Summary of Final Report on the Trafficking of Women and
Children for Sexual Exploitation in the Americas
Presented by Laura A. Langberg, CIM Project Coordinator
to the CIM Executive Committee
August 1, 2002
The Inter-American Commission of Women (CIM) conducted
a study on "Trafficking of Women and Children for Sexual Exploitation
in the Americas" in association with the Inter-American Children’s
Institute (IACI). The research was conducted by the International Human
Rights Law Institute (IHRLI) of DePaul University in Chicago. I am pleased
to submit to the Committee a summary of the results of the reports.
Preparation of the National reports and Subregional
report has been finalized. We are now beginning the revision, editing and
translation of the reports, which will be presented at the Assembly of CIM
Delegates to be held in the Dominican Republic in October 2002. The pilot
countries for the study are Brazil, Belize, Nicaragua, Costa Rica, Panama,
Honduras, El Salvador, Guatemala and the Dominican Republic. Brazil’s
report of more than 300 pages is the result of research developed
independently by a group of more than 150 NGOs, together with independent
exports and with public sector participation. A network of NGOs was
created in Brazil that mobilized participation in all regions of the
country. Overall coordination was handled by CECRIA, an NGO dedicated to
the defense of children and adolescents, and its extensive report includes
cases of women involved in trafficking to and from the country for
purposes of sexual exploitation, maps with internal and international
trafficking routes and recommendations for various areas of government and
civil society.
In the countries of Central America and the Caribbean,
the research study was conducted in two stages. The first stage involved
the participation of NGOs and experts on the subject, who worked on the
basis of a model questionnaire provided in advance by the IHRLI. Once the
responses to this questionnaire had been received, representatives from
the IHRLI and CIM traveled to the eight countries of the region to
complete and verify the existing data, and to add information derived from
interviews with authorities from immigration, the national police and
border police, ministries of labor, health and justice, consulates, local
NGOs and international organizations with offices in the countries (IOM,
ILO/IPEC, Save the Children), independent experts and others.
I should like to take this opportunity to thank the
Principal Delegates and Directors of the OAS offices in Nicaragua, Belize,
Costa Rica, Panama, Honduras, El Salvador, Guatemala and the Dominican
Republic for the continued support and collaboration they provided and
their sincere interest in the subject. Their assistance made it possible
to coordinate a heavy schedule of meetings and interviews and to reach
far-flung populations. Their having provided vehicles and staff made it
possible to travel through border areas and to locations that are
difficult to access such as brothels, bars and red-light districts.

**Required actions:**
(a) Answer from the trafficking report summary:
(i) Which institute carried out the research, and at which university?
(ii) Which organization handled overall coordination of Brazil's report?
(iii) At what event, in which country and in what month will the reports be presented?
(b) According to the trafficking report summary, why did it matter that the OAS offices provided vehicles and staff? Answer in one to three sentences.
(c) Go on with the trafficking report summary, starting after its final sentence.
The data stand apart from the trafficking report summary and are unrelated to it.

**Given information:**
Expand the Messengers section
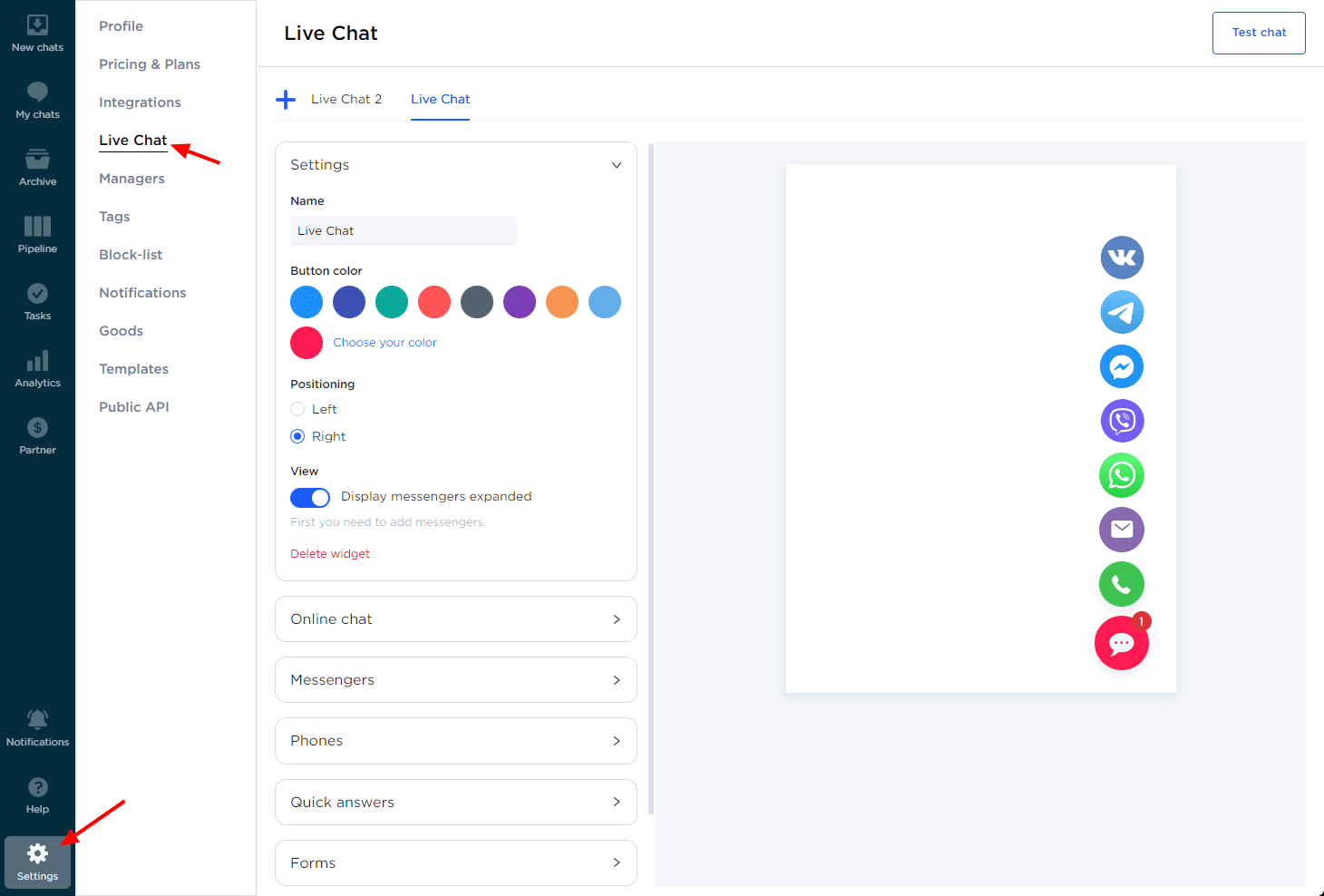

**The answers:**
(a)
(i) The International Human Rights Law Institute (IHRLI) of DePaul University in Chicago.
(ii) CECRIA, an NGO dedicated to the defense of children and adolescents.
(iii) At the Assembly of CIM Delegates in the Dominican Republic, in October 2002.

(b) The vehicles and staff made it possible to travel through border areas. They also allowed access to hard-to-reach locations such as brothels, bars and red-light districts.

(c)
It is difficult to summarize in a few words the
information compiled and analyzed. I will try to provide an overview of
the problem of trafficking in the pilot countries, noting the more
significant aspects that emerge from the study.
1. Concept of Trafficking
The concept of the trafficking of persons (in Spanish,
"trata" [trade in human beings] in the preparatory discussions
in the United Nations) is differentiated from the term contraband in
persons or illegal transport of persons (smuggling), and this difference
is important for understanding the need to provide adequate protection to
the victims of trafficking or "trata."
The facilitation of illegal immigration refers to the
phenomenon of smuggling or illegal transport, which does not contain an
element of coercion or deception, at least at the start. It refers to a
situation in which the emigrating person manages to illegally enter a
country where they are not a native and do not have a visa or permanent
residence. Smuggling is not recognized as a human rights violation but
rather as a violation of immigration laws, and includes migrants’
voluntary involvement with networks of traffickers in order to gain
illegal entry or admission to another country.
Trafficking or trading in persons is a human rights
violation that involves abuse and exploitation. For our study we use the
concept adopted by the United Nations, but I want to stress that we cover
not only international trafficking but domestic trafficking as well.
Taking as our source the December 2000 Protocol to
Prevent, Suppress and Punish Trafficking in Persons, Especially Women and
Children, Supplementing the United Nations Convention against
Transnational Organized Crime, trafficking or trading in human beings is
understood as "the recruitment, transportation, transfer, harboring
or receipt of persons, by means of the threat or use of force or other
forms of coercion, of abduction, of fraud, of deception, of the abuse of
power or of a position of vulnerability or of the giving or receiving of
payments or benefits to achieve the consent of a person having control
over another person, for the purpose of exploitation. That exploitation
shall include, at a minimum, the exploitation of the prostitution of
others or other forms of sexual exploitation, forced labor or services,
slavery or practices similar to slavery, servitude or the removal of
organs."
In many cases the victims of trafficking start
voluntarily by paying "coyotes" (smugglers) in order to gain
entry to another country, but later become trapped along the way in
trafficking networks for exploitation, for various reasons (the
"coyote" abandons them, or the debt increases and they cannot
pay and are at the mercy of the traffickers).
2. Subregional Report
The first section of the subregional report is
dedicated to definitions and the conceptual framework used in compilation
and analysis. The report then develops the socioeconomic profile of the
region and general patterns or currents of migration throughout the
territory, the characteristics of which coincide in many cases with
trafficking routes. It continues by providing an overview of the
characteristics of trafficking of women and children for sexual
exploitation in the Central American and Caribbean countries studied. It
analyzes routes, risk factors, causes, conditions and consequences;
international commitments assumed, public policies and relevant domestic
legislation; obstacles and deficiencies in fighting trafficking
effectively. It ends with a series of conclusions and recommendations. The
annexes to the Subregional Report contain the national reports for Belize,
Costa Rica, the Dominican Republic, El Salvador, Guatemala, Honduras,
Nicaragua and Panama.
The results indicate that the trafficking of women and
children for commercial sexual exploitation in Central America and the
Caribbean is undeniable and occurs within and across borders.
The characteristics that favor trafficking include risk
factors associated with the individuals or victims, factors that help to
make some people more vulnerable to trafficking and sexual exploitation.
These factors are not determining, but together with demand or clients and
criminal networks operating with impunity, they increase the risk that
these people will fall into the trafficking cycle.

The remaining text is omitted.